**Consigne**
Dans le discours sur le projet de recensement reproduit ci-dessous, recopiez à l'identique le passage qui commence à "Mesdames et Messieurs les Représentants des ONG" et se termine à "Vocation Humanitaire (PRAD/H).".

**Texte choisi**
-*-*-
DISCOURS DU MINISTRE D’ETAT BAZOUM MOHAMED A L’ ATELIER DE VALIDATION DU DOCUMENT DE PROJET DE RECENSEMENT ADMINISTRATIF DE DEVELOPPEMENT A VOCATION HUMANITAIRE

Mesdames et Messieurs les membres du Gouvernement,

Mesdames et Messieurs les membres de l’Assemblée Nationale,

Mesdames et Messieurs les Ambassadeurs,

Monsieur le Gouverneur de la région de Niamey,

Monsieur le président du conseil de ville de Niamey,

Monsieur le président du conseil de la ville de Diffa,

Monsieur le Représentant résident du Haut-Commissariat des Nations Unies pour les Réfugiés au Niger,

Mesdames et Messieurs les Représentants des Organisations internationales, régionales, sous régionales et communautaires

Mesdames et Messieurs les Représentants des Organisations du Système des Nations Unies,

Mesdames et Messieurs les Représentants des ONG

Distingués invités à vos titres, grades et qualités

Chers participants

Mesdames et messieurs

Je voudrais de prime abord souhaiter la bienvenue et un agréable séjour au Niger à tous nos hôtes qui ont bien voulu faire le déplacement de Niamey pour participer à cet atelier de validation du document du projet de Recensement Administratif de Développement à Vocation Humanitaire (PRAD/H).
-*-*-
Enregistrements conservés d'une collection
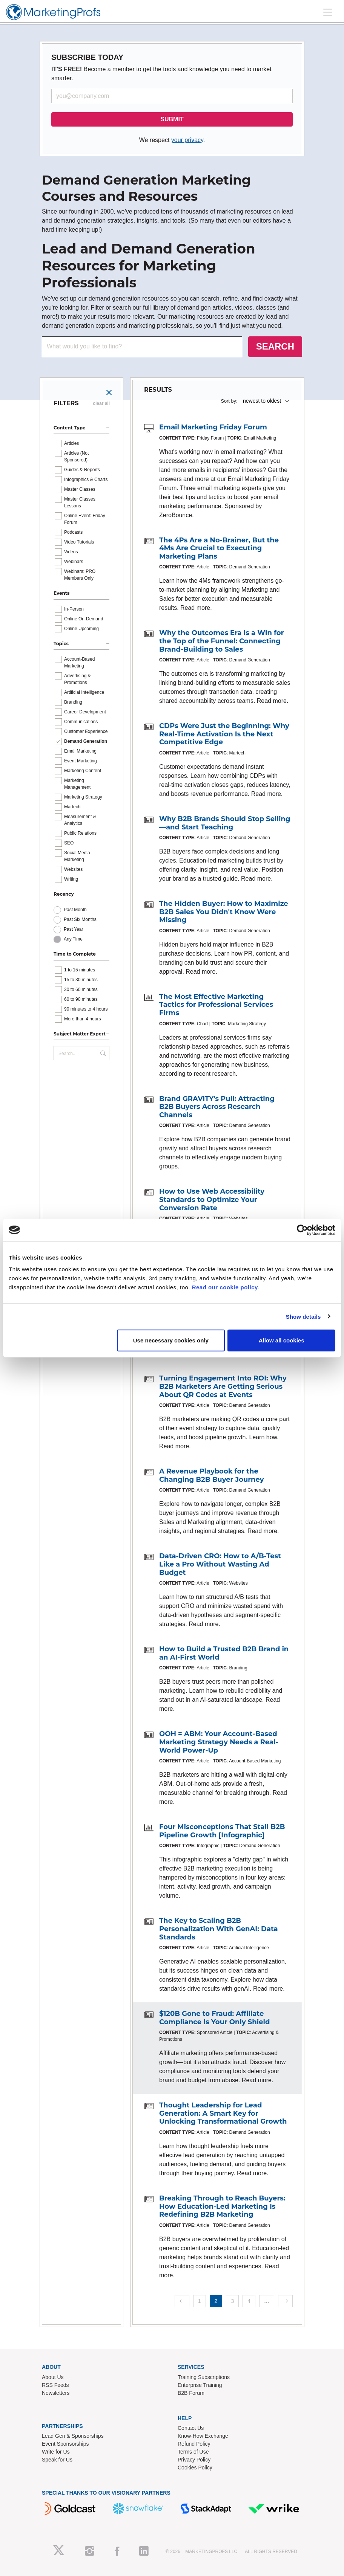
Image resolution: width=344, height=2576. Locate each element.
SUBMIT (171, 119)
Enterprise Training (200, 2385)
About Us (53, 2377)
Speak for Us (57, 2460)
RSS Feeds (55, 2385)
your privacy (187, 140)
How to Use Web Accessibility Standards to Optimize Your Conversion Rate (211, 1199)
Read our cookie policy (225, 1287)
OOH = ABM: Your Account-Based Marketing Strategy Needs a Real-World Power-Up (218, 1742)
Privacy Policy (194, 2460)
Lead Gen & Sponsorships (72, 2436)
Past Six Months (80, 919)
-*-*-
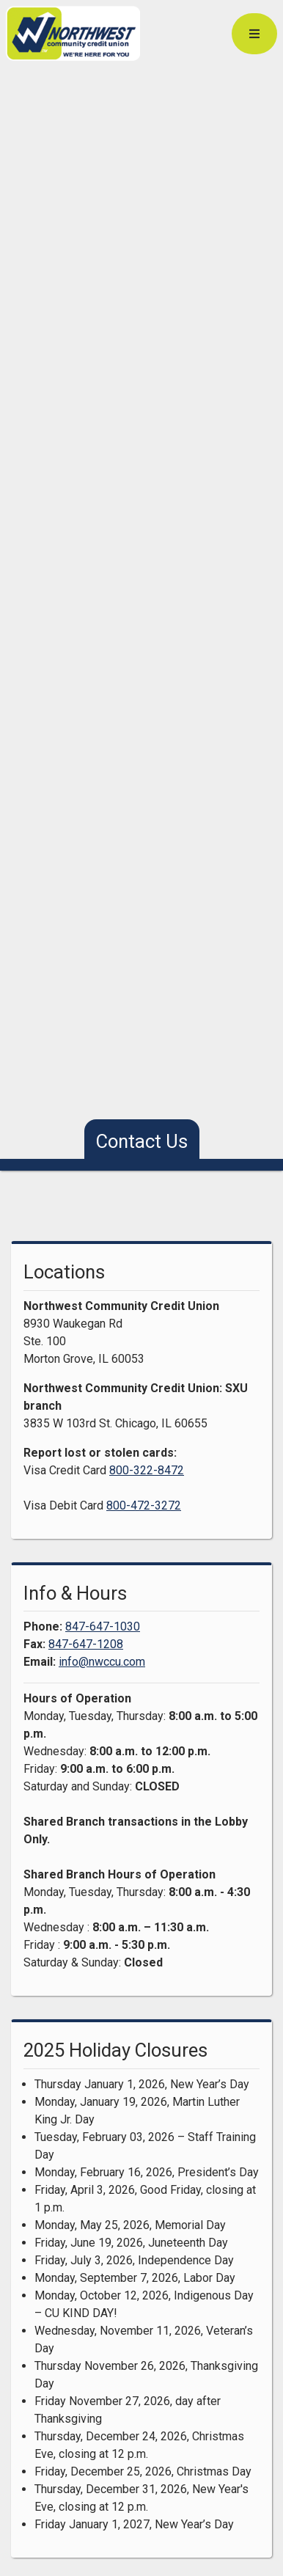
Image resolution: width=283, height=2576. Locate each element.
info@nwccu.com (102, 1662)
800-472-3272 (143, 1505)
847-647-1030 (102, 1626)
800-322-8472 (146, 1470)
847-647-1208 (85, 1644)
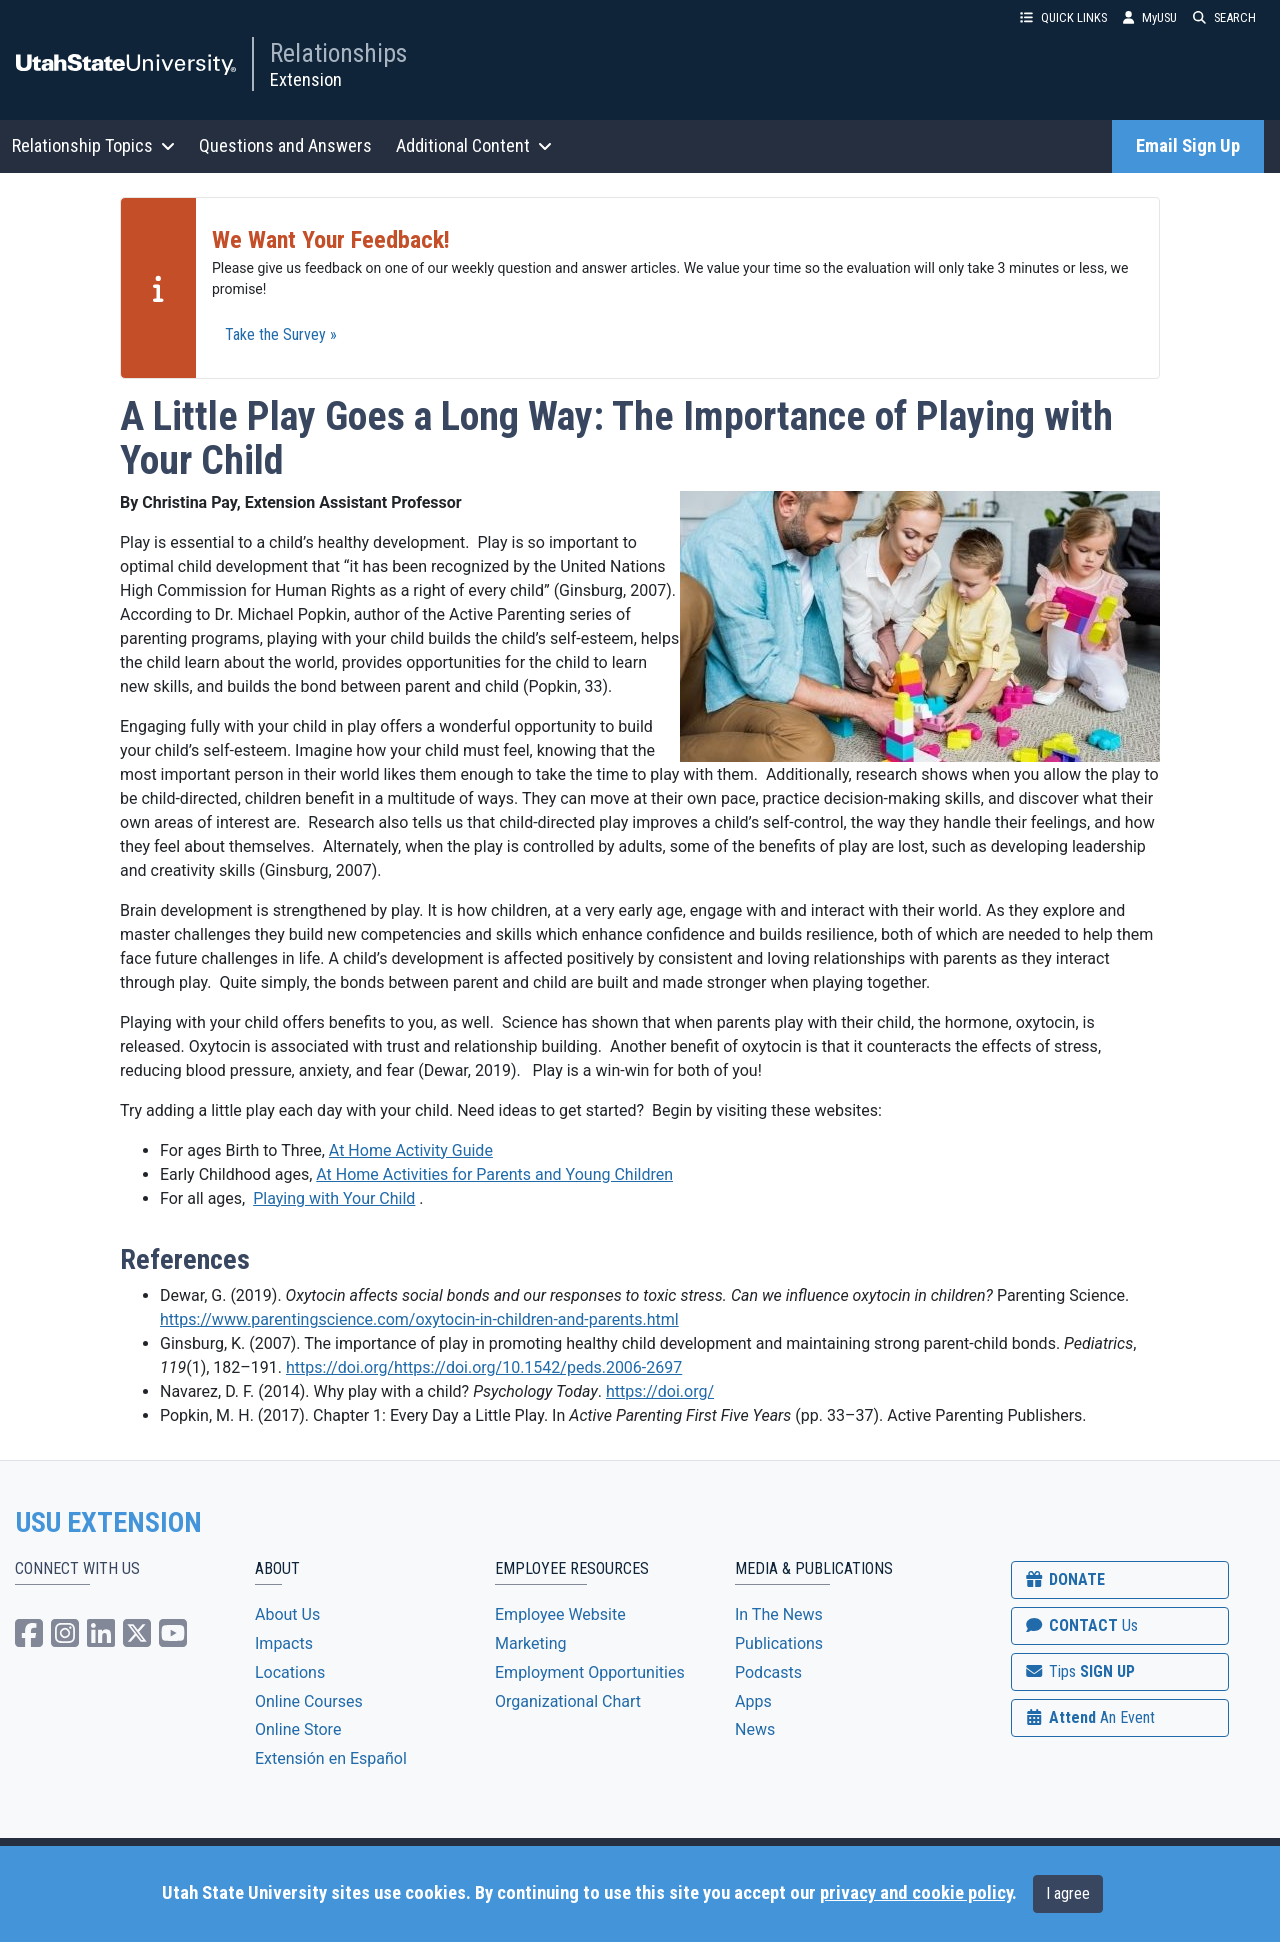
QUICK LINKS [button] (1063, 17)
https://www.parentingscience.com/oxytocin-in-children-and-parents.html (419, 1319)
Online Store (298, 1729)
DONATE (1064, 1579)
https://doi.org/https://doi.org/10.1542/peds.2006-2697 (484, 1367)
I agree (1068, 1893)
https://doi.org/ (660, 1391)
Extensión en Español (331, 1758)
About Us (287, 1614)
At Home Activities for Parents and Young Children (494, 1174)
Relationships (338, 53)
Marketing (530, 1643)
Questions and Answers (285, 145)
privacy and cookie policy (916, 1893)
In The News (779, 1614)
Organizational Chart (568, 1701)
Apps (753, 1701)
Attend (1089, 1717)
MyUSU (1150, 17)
-*-*-
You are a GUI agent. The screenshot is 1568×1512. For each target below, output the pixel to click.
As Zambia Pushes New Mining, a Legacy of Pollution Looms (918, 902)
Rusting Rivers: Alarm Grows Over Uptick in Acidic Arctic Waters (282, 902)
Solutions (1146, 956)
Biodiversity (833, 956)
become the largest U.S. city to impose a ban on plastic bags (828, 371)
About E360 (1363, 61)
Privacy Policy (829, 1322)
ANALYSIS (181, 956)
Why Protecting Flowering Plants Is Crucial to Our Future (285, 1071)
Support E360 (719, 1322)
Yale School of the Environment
-*-*-
**Corrigé**
Mesdames et Messieurs les Représentants des ONG

Distingués invités à vos titres, grades et qualités

Chers participants

Mesdames et messieurs

Je voudrais de prime abord souhaiter la bienvenue et un agréable séjour au Niger à tous nos hôtes qui ont bien voulu faire le déplacement de Niamey pour participer à cet atelier de validation du document du projet de Recensement Administratif de Développement à Vocation Humanitaire (PRAD/H).